Ample research demonstrates that self-driving cars can safely navigate America’s roads while preventing accidents caused by distraction or recklessness. They’re certainly not without fault, however. Many people are reluctant to cede control to an autonomous vehicle, no matter how promising the research.
As it turns out, these fears may not be entirely misplaced. The FBI has, on numerous occasions, warned of the possible hazards of self-driving cars, including their potential use as lethal weapons. Read on to learn more about the most alarming risks of autonomous vehicles.
Transforming Police Chases
A 2014 FBI report obtained by the Guardian indicates fears of autonomous vehicles’ expanded role in police chases. Evidently, experts within the FBI believe that suspects may come to rely on self-driving cars for quick and violent getaways, even shooting at pursuing police as cars operate all on their own.
The aforementioned report also acknowledges the potential for overriding cars’ programming to gain control and prevent fleeing criminals from getting away. While this ability would essentially eliminate the getaway fears outlined above, it brings up some significant ethical and constitutional dilemmas.
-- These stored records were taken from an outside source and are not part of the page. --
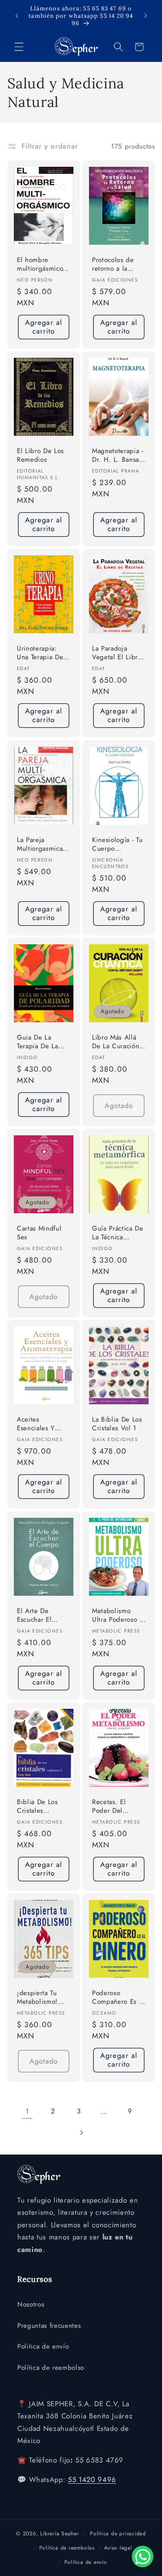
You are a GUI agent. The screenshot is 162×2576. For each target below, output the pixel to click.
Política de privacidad (118, 2533)
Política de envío (85, 2562)
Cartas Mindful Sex (39, 1233)
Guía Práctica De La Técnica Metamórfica (117, 1233)
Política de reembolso (50, 2367)
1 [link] (27, 2111)
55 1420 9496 (92, 2479)
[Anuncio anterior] (16, 16)
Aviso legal (118, 2548)
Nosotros (30, 2304)
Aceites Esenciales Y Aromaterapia (37, 1424)
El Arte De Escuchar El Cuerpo (34, 1615)
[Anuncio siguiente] (145, 16)
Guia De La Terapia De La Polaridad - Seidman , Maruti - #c (43, 1042)
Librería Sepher (59, 2534)
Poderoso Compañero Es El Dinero (118, 1998)
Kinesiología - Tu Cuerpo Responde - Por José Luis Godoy (117, 844)
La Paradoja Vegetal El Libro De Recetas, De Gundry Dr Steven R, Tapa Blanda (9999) (117, 653)
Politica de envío (43, 2346)
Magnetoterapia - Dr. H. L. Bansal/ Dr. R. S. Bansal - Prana (118, 456)
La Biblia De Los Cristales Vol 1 (117, 1424)
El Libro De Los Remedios (40, 455)
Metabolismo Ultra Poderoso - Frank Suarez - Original (116, 1615)
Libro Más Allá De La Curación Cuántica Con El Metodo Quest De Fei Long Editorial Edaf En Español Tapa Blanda (117, 1042)
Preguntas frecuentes (49, 2325)
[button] (19, 46)
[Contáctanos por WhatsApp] (142, 2556)
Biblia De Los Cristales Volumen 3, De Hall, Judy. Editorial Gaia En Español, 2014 (43, 1807)
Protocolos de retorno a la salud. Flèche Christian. (113, 265)
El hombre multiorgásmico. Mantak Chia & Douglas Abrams (42, 265)
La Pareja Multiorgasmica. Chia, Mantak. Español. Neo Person (41, 844)
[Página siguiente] (80, 2132)
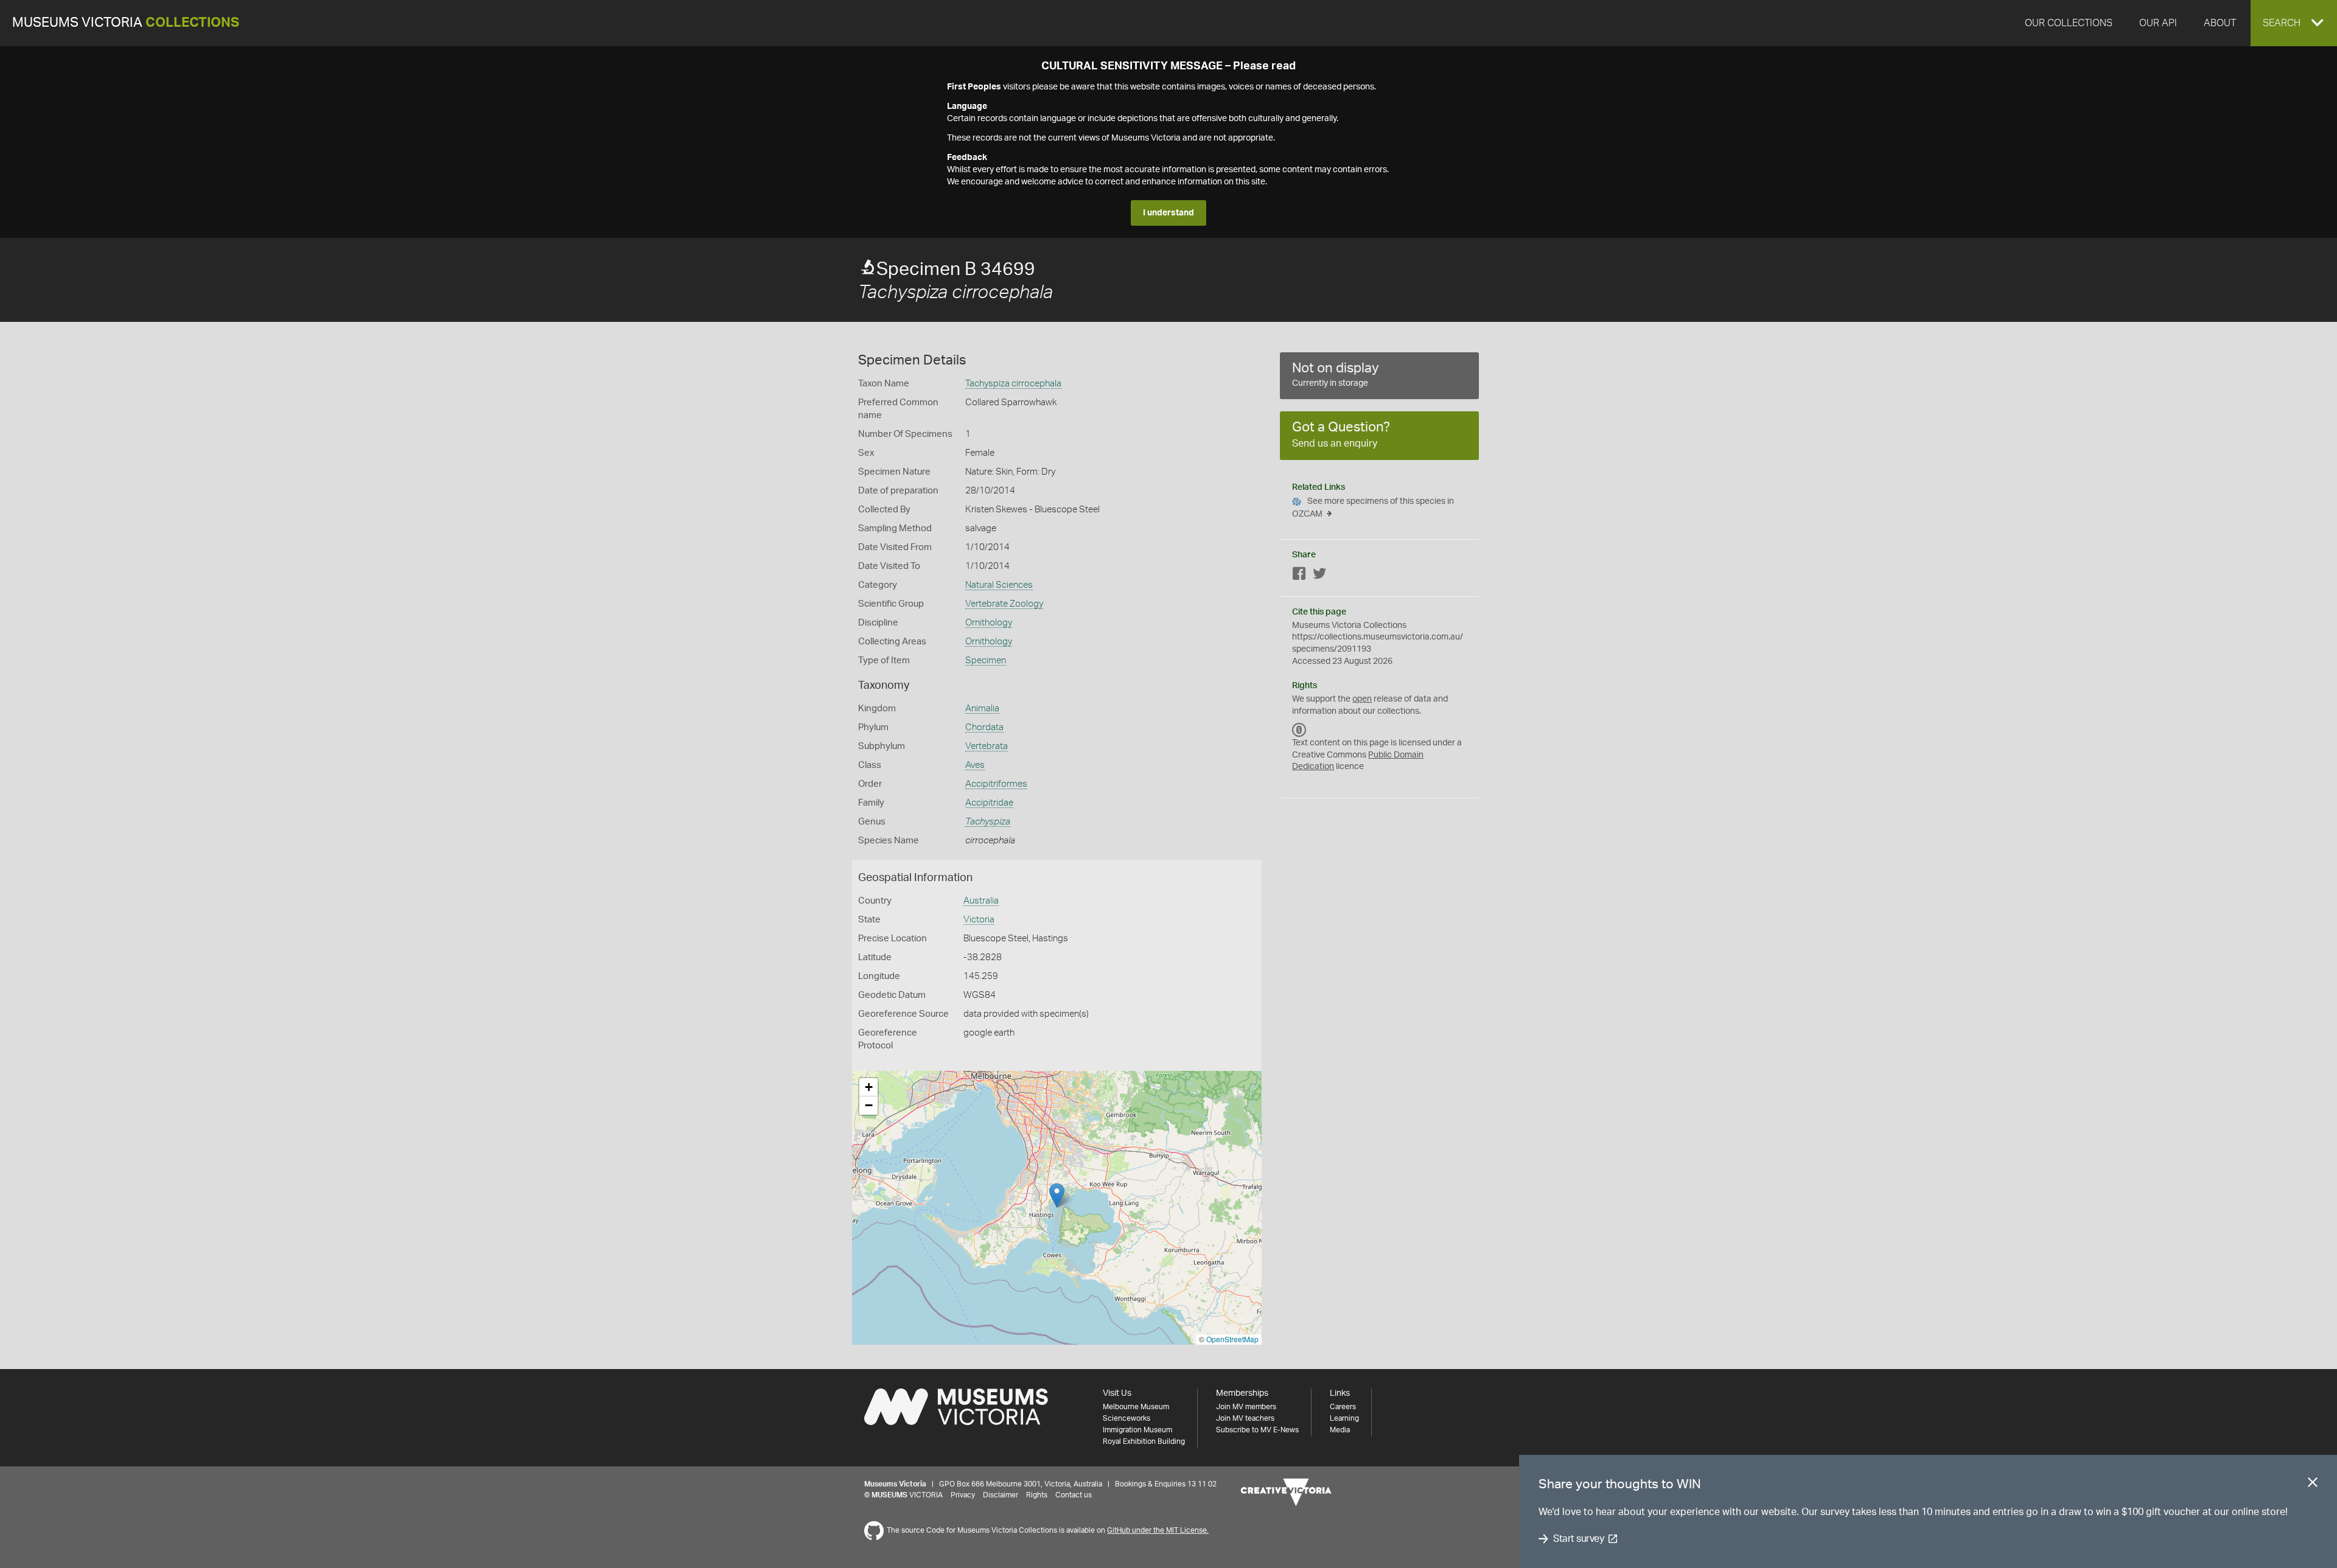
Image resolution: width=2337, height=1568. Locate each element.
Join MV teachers (1245, 1418)
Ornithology (988, 622)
The 2014 report also indicates that the FBI might eventually use self-driving cars to improve surveillance, thereby reducing the likelihood of patrol cars’ losing track of escaping criminals.
There’s clear cause for alarm with the increased potential for armed criminals’ shooting while traveling at high speeds, but unfortunately, the risks don’t end there. Reports from the FBI also indicate fears that autonomous cars may eventually be used to harbor explosives. Terrorists could pack vehicles full of explosives and send them to the location of greatest impact, all without having to sacrifice themselves in the effort. In an age in which smaller, more targeted acts have largely taken the place of September 11-style tragedies, autonomous vehicles could provide a terrifying new convenience to both international and domestic terrorists.
A notable silver lining to the potential for weaponized vehicles exists: authorities could override vehicles if reasonable suspicion indicates their potential use in a terrorist attack. Detecting this may prove difficult, however, and, as mentioned earlier, brings up significant ethical dilemmas.
Although not explicitly addressed in the aforementioned FBI report, hacking constitutes a significant worry among autonomous vehicle skeptics. Worried individuals suggest that a competent hacker could override vehicles and take full control, purposefully causing crashes. This could provide yet another opportunity for terrorists to harm innocent individuals without losing their own lives.
Analyzing the economic consequences of self-driving cars may not be the FBI’s intent, but plenty of others are interested in — and worried about — the impact these vehicles might have on the job market. From bus drivers to postal workers, and even those dependent on Uber’s gig economy, autonomous vehicles could cause wide-scale job loss. Harvard researcher Lawrence Katz explains that three percent of the current labor market makes their living behind the wheel, and many of those individuals will lose their jobs if autonomous vehicles one day take over.
Self-driving cars hold great promise for a safer future behind the wheel, but ample cause for concern remains. It’s important to address these issues before getting overly excited about autonomous vehicles, and, as these cars become available to the public, consider whether we’re really ready to put up with the attached risks.